Rodgers, now 35, is a Ben and Zelda Cohen International Tracing Service Fellow at the United States Holocaust Memorial Museum (USHMM). Her fellowship lasts nine months. Ben and Zelda Cohen gave USHMM a donation to fund research specifically in the collections of the International Tracing Service at the USHMM in Washington.
Rodgers has had a few other internal fellowships from the University of Pennsylvania, but currently, she is the Annenberg Fellow of History at the University of Pennsylvania in addition to being the Ben and Zelda Cohen Fellow.
“I’ve also had fellowships from the Pew Foundation, the German Historical Institute in Washington, D.C., the Institute for European, Russian and Eurasian Studies at George Washington University, among others,” Rodgers said.
The research and studying takes Rodgers many different places.
“I kind of split my time between Europe and Washington,” she said. “My research has been in archives in the United States, but also in Germany, France, Switzerland, and England.”

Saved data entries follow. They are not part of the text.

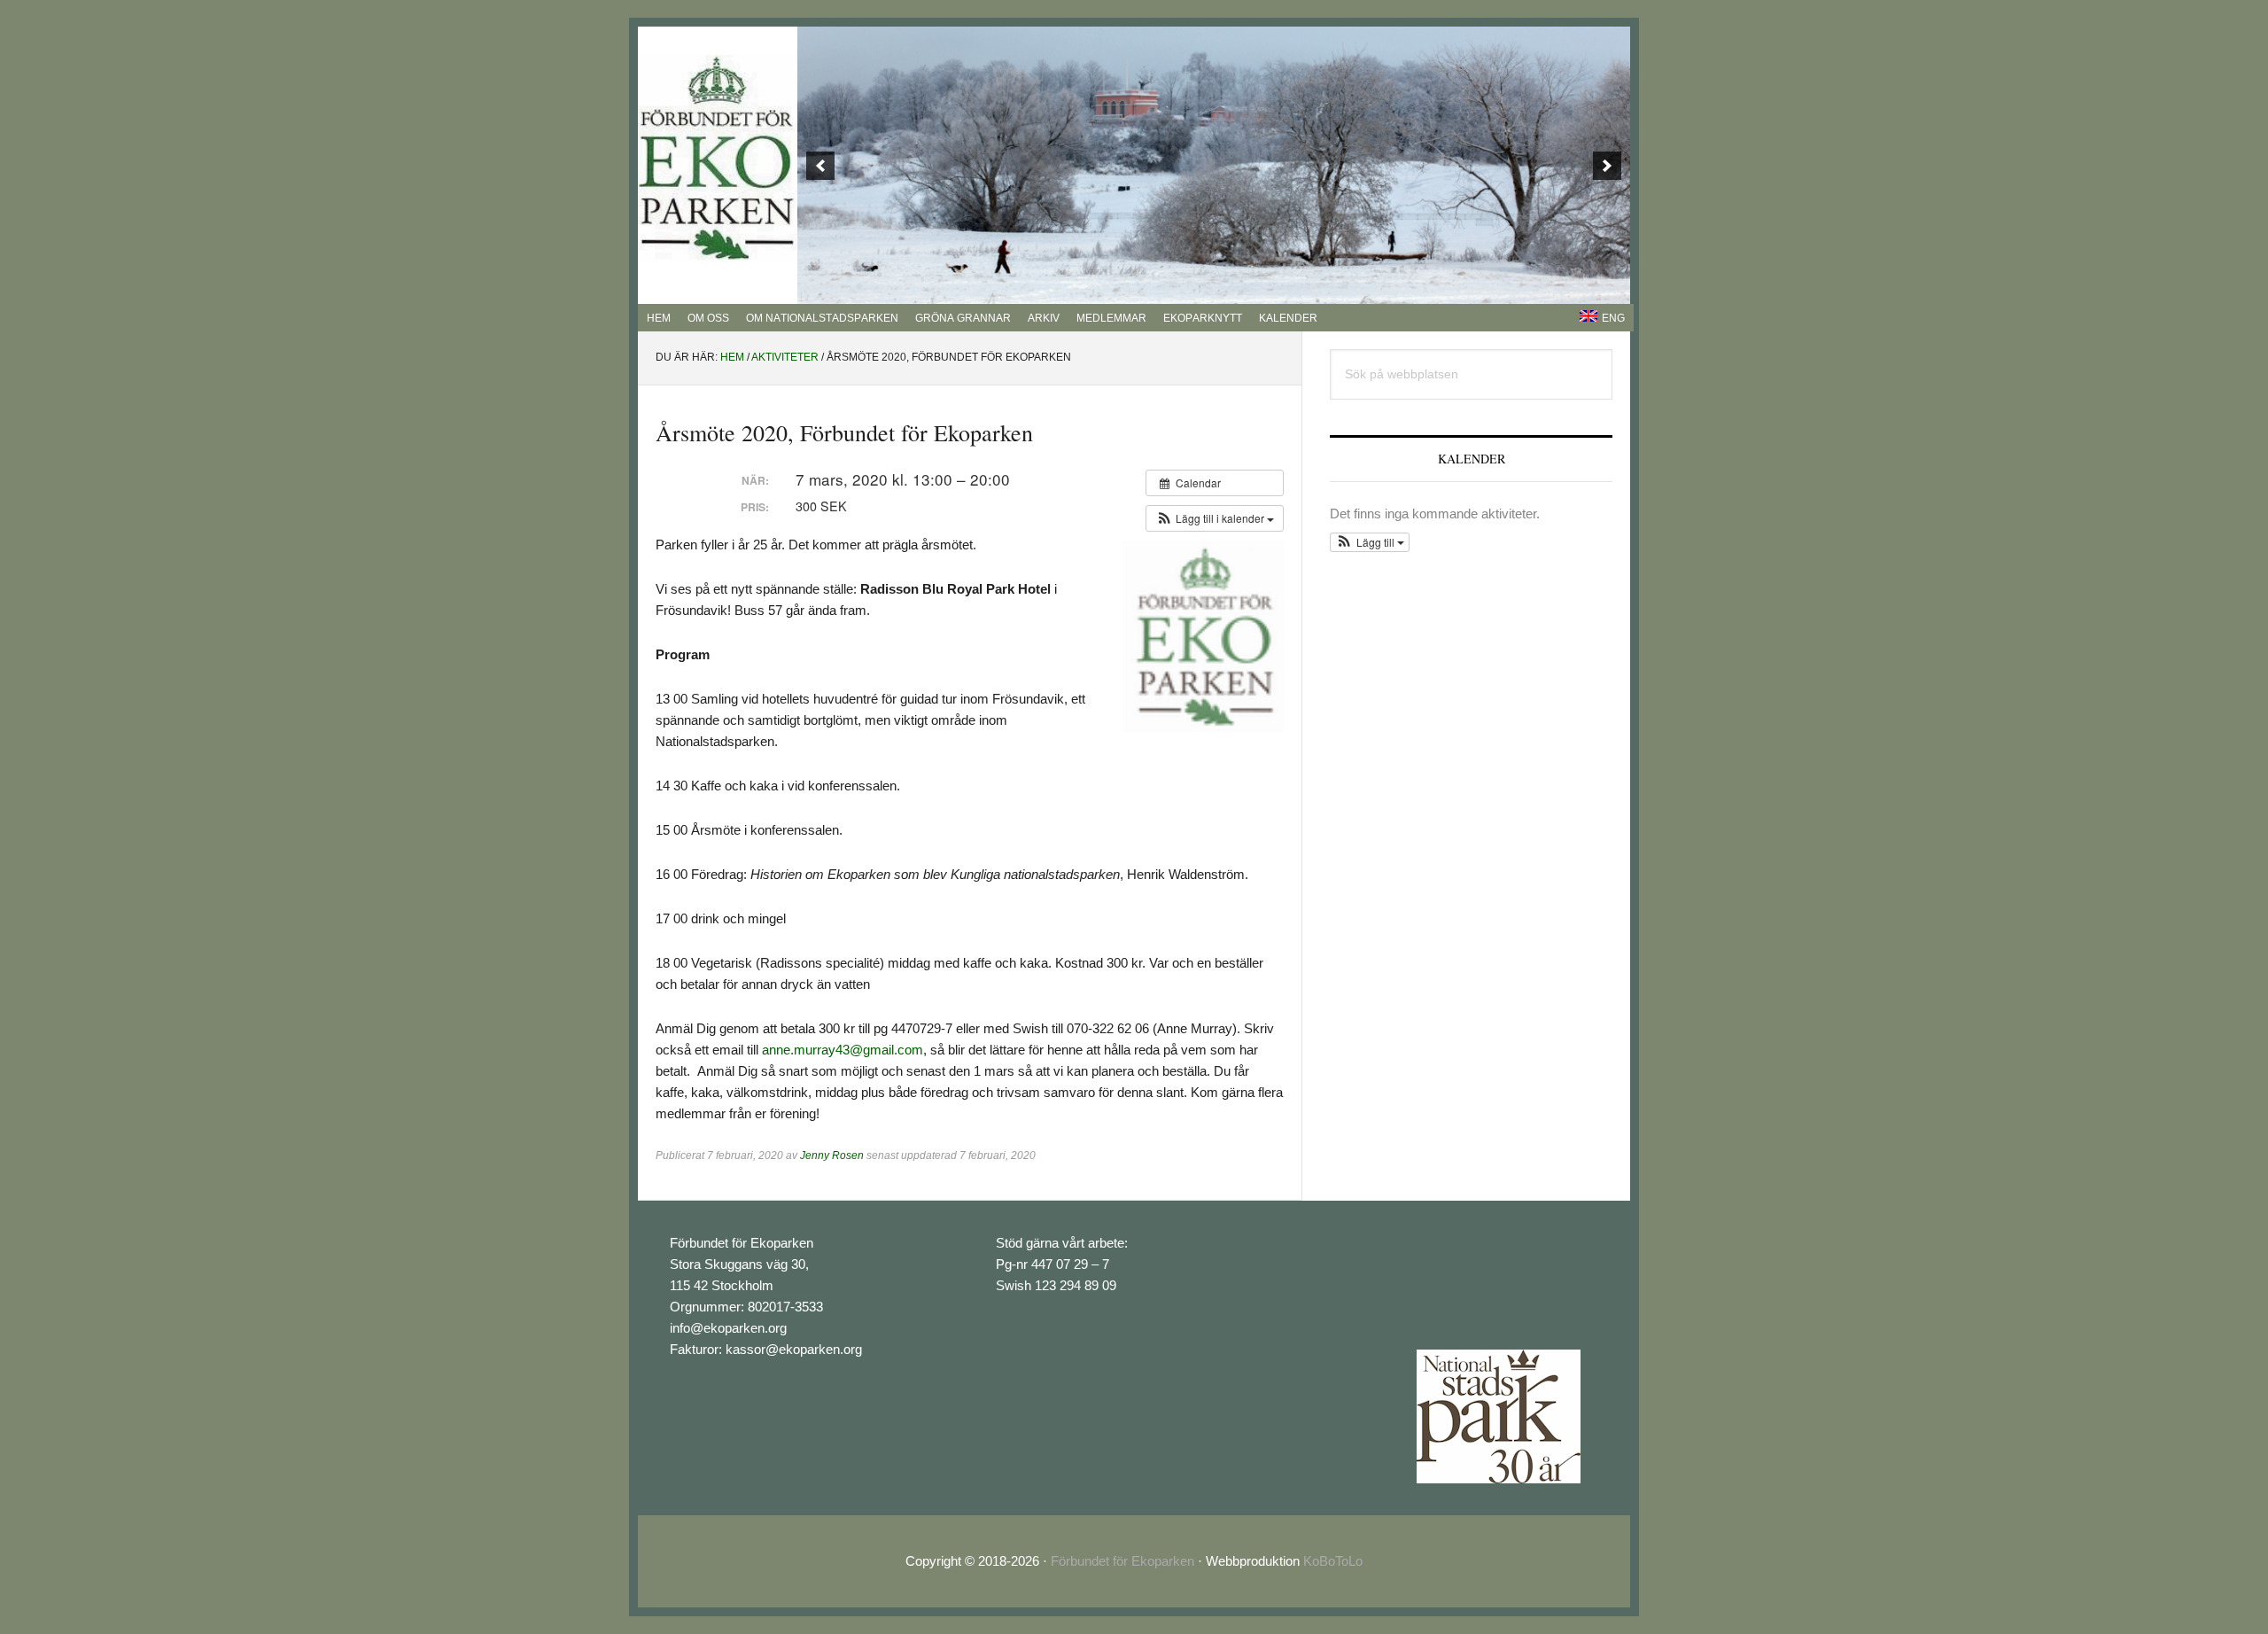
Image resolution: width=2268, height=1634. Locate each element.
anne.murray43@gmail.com (842, 1049)
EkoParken (717, 159)
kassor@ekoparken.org (794, 1349)
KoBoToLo (1333, 1560)
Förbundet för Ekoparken (1122, 1560)
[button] (1214, 518)
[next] (1607, 166)
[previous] (820, 166)
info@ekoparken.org (728, 1327)
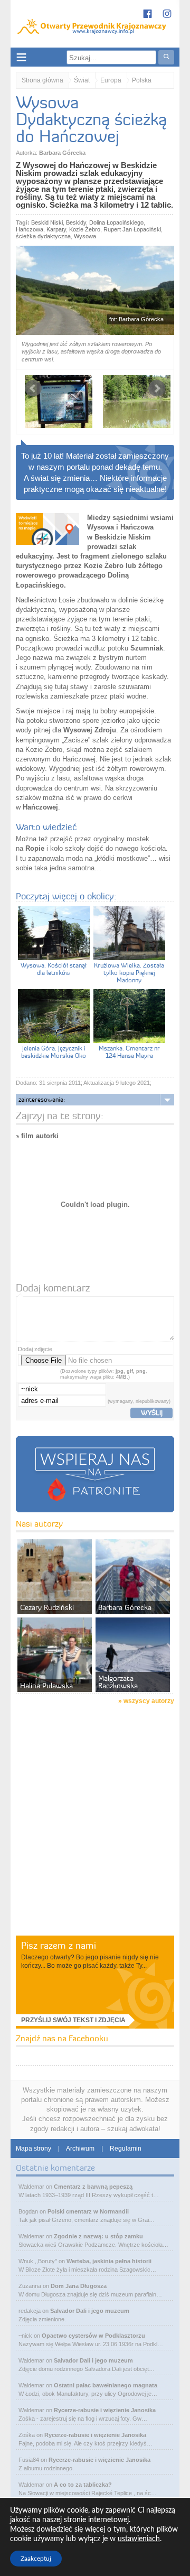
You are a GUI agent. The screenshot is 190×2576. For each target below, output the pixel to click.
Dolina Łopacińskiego (116, 222)
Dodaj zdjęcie (35, 1349)
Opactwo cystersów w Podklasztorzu (93, 2335)
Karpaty (56, 229)
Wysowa (85, 236)
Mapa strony (33, 2148)
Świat (82, 80)
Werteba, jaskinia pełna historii (108, 2261)
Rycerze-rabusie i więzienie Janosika (105, 2410)
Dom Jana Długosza (79, 2286)
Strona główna (42, 80)
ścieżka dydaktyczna (43, 236)
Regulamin (125, 2148)
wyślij (152, 1412)
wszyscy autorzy (149, 1701)
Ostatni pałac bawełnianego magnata (105, 2385)
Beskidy (76, 222)
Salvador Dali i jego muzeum (89, 2311)
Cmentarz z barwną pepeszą (93, 2186)
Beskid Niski (47, 222)
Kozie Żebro (84, 229)
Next (156, 388)
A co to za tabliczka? (83, 2484)
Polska (141, 80)
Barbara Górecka (62, 153)
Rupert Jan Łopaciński (132, 229)
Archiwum (80, 2148)
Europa (110, 80)
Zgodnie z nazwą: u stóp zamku (98, 2236)
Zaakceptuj (36, 2558)
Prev (33, 388)
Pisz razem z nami (58, 1945)
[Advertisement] (95, 1834)
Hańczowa (29, 229)
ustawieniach (139, 2539)
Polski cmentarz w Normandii (88, 2211)
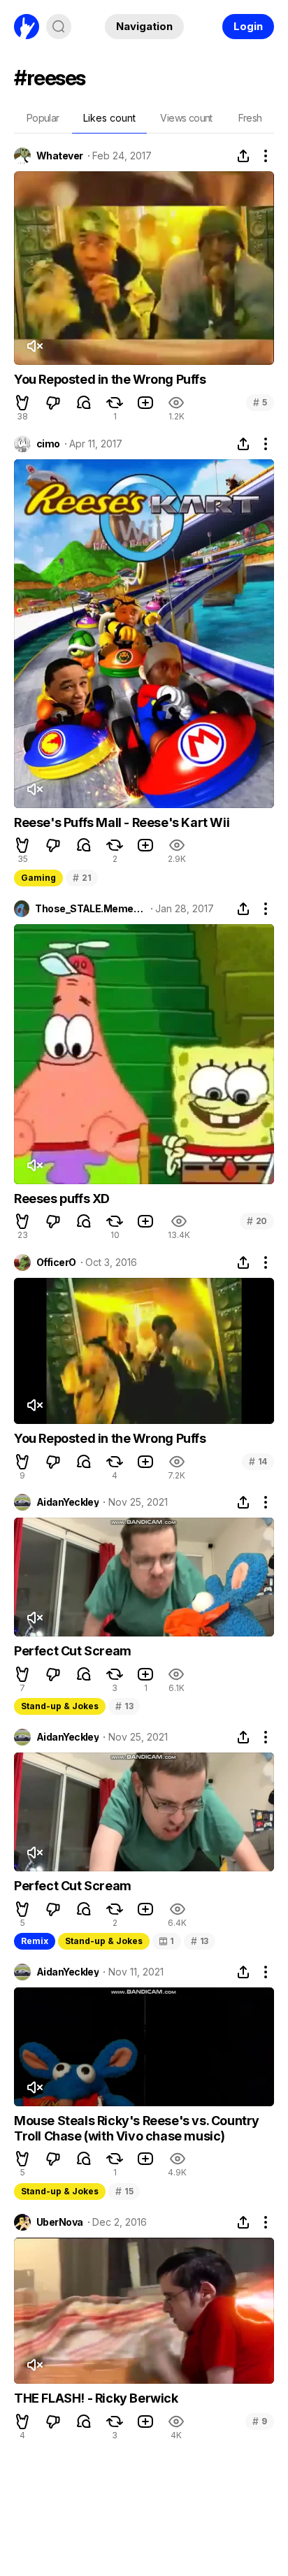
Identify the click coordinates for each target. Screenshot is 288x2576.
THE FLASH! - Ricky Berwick (96, 2398)
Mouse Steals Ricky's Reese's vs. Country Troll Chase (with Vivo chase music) (136, 2128)
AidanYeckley (67, 1502)
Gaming (38, 877)
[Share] (243, 155)
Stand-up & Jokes (60, 1706)
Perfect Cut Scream (72, 1650)
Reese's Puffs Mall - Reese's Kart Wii (121, 822)
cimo (48, 444)
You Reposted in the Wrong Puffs (110, 379)
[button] (22, 402)
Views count (186, 118)
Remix (34, 1941)
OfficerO (56, 1262)
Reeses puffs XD (62, 1198)
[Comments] (83, 402)
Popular (43, 118)
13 (124, 1706)
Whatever (59, 156)
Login (248, 26)
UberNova (59, 2222)
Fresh (250, 118)
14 (258, 1461)
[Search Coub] (58, 26)
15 (124, 2191)
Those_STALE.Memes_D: (90, 909)
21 (82, 878)
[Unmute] (34, 346)
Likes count (109, 118)
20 (257, 1221)
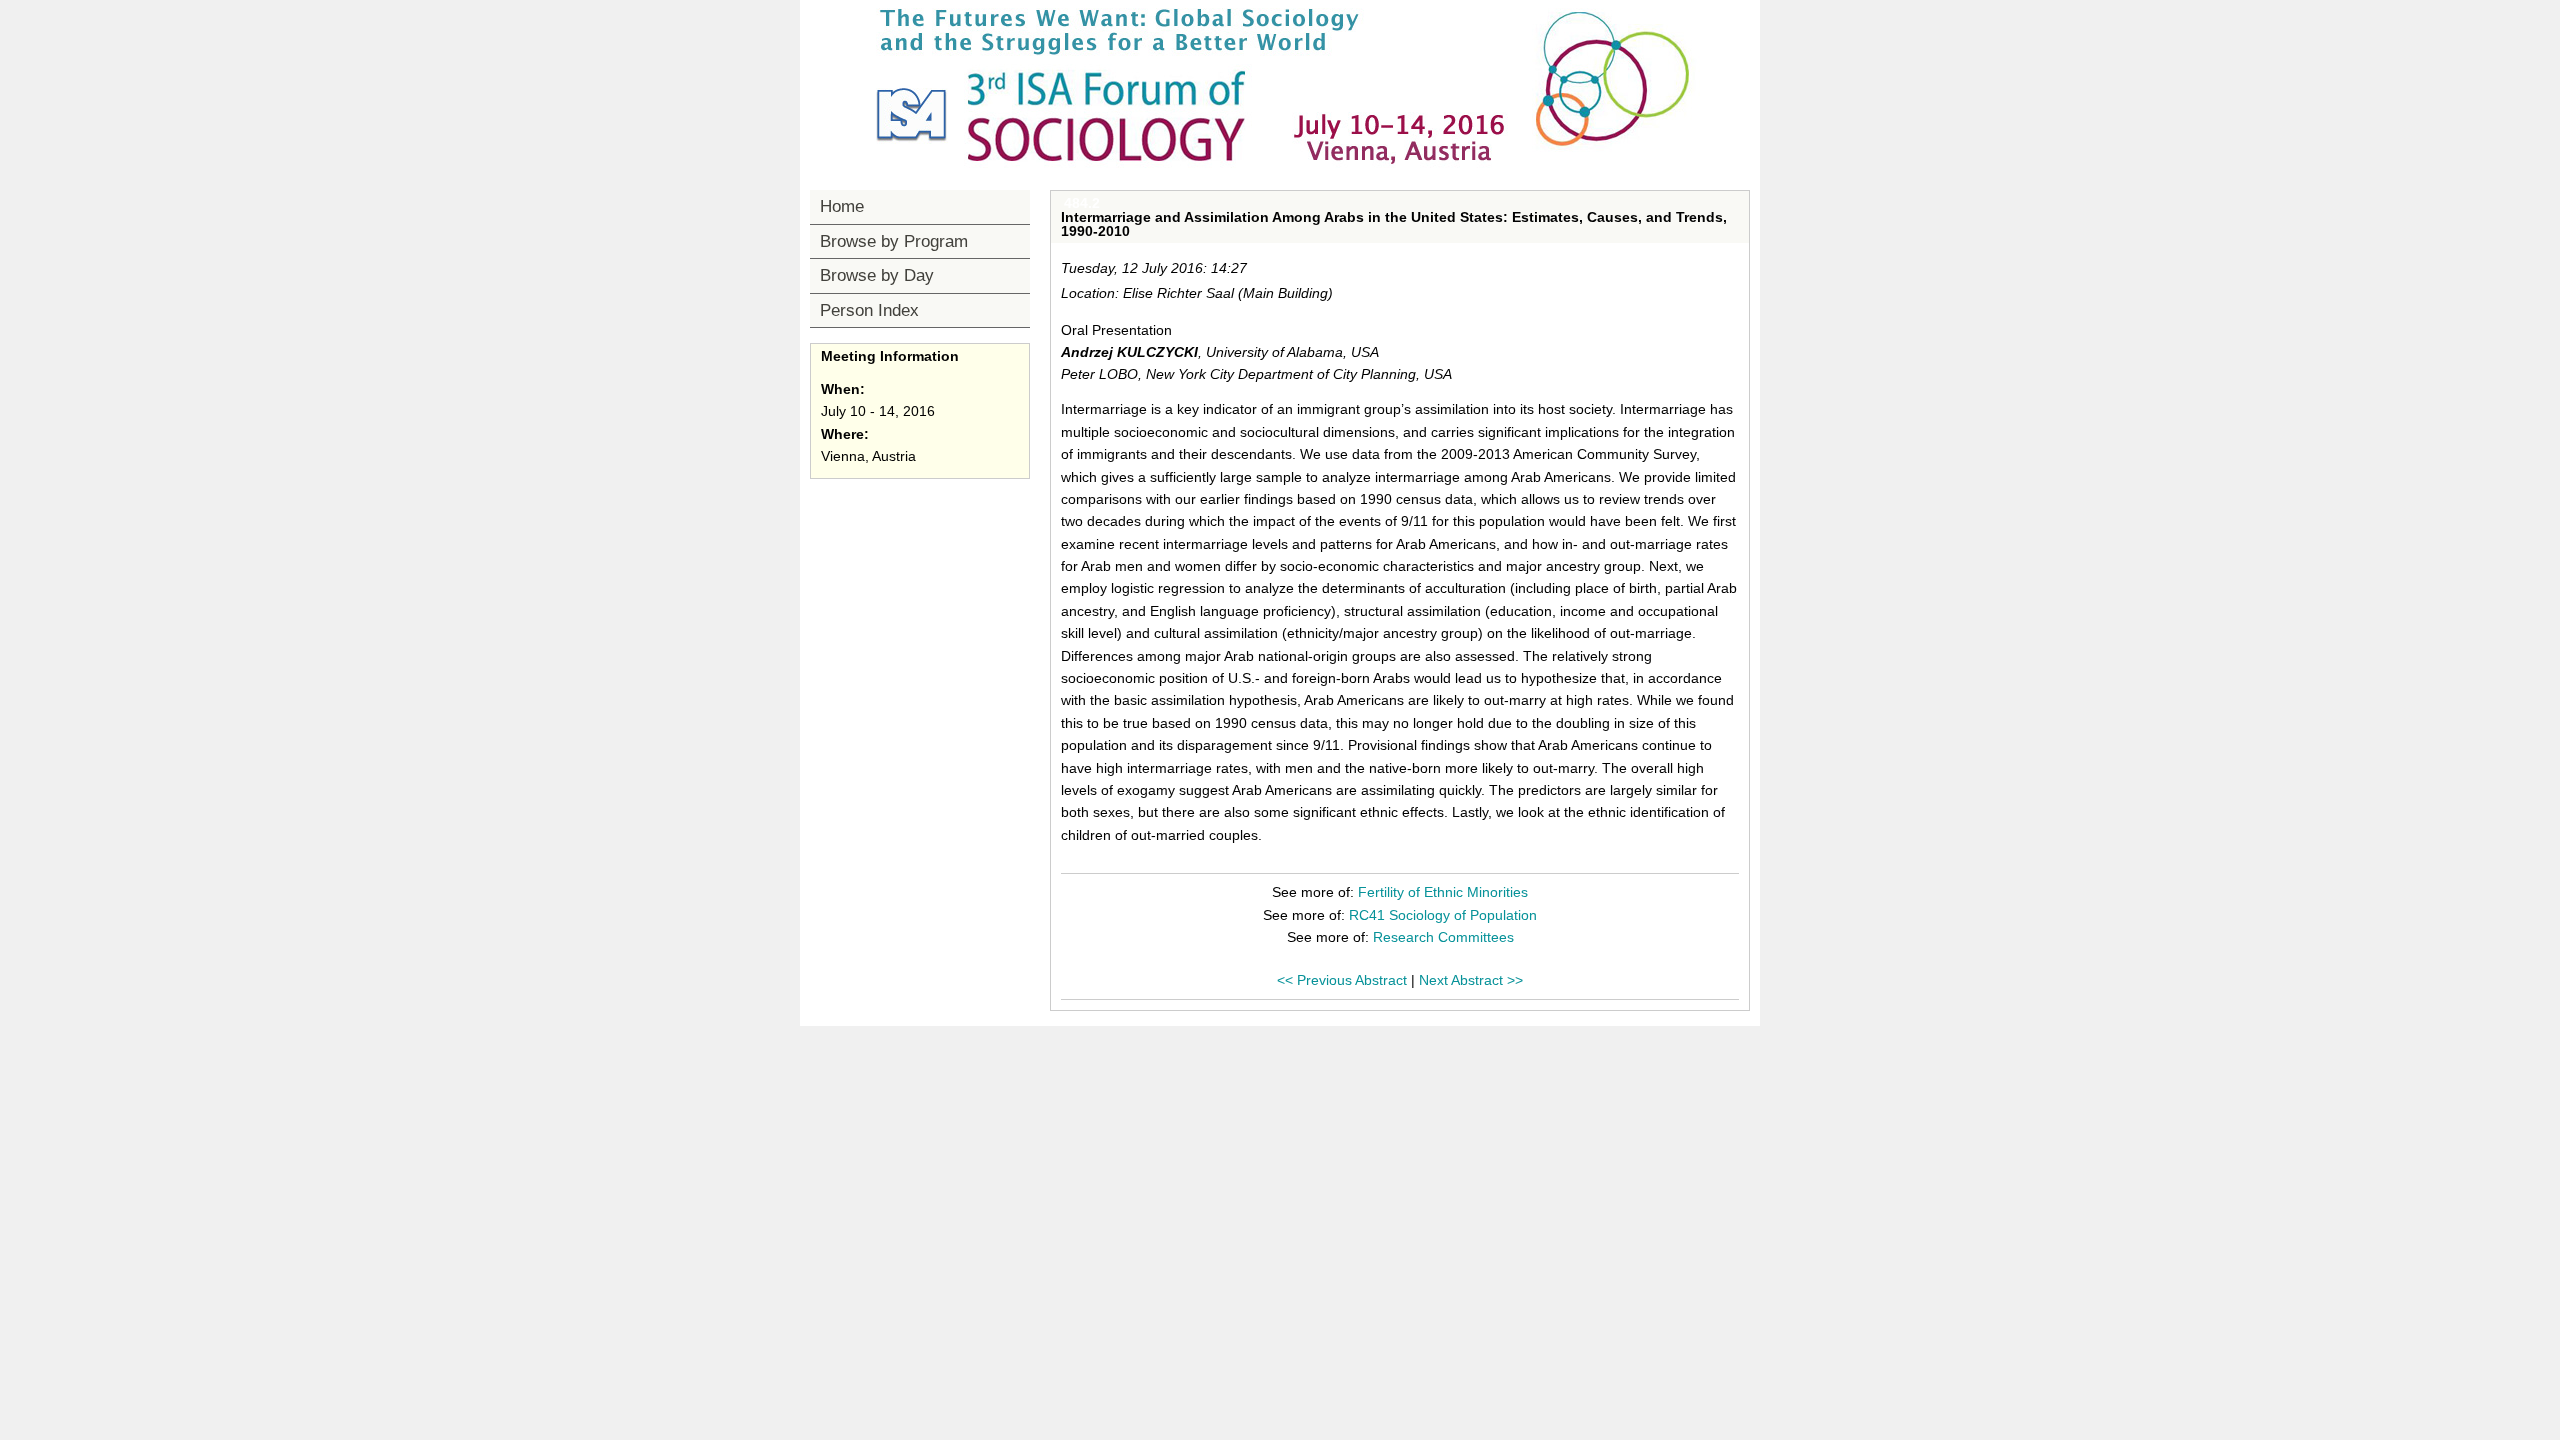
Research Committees (1443, 937)
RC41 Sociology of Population (1443, 915)
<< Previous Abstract (1342, 980)
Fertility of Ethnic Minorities (1443, 892)
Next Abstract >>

Some of her previous work experience includes being a research intern at the Office of Special Investigation at the Justice Department, positions at the Presidential Advisory Commission on Holocaust Assets in the United States, the German Historical Institute and the USHMM. For the USHMM, she worked on the persecution of non-Jewish victims of the Holocaust.
As part of Rodgers’ fellowships, she travels and gives lectures on various Holocaust-related topics. She will be at Flagler’s Gamache-Koger Theater March 19 at 3:30 p.m. to speak on “The Politics of Holocaust Memory.” The lecture is free and open to the public.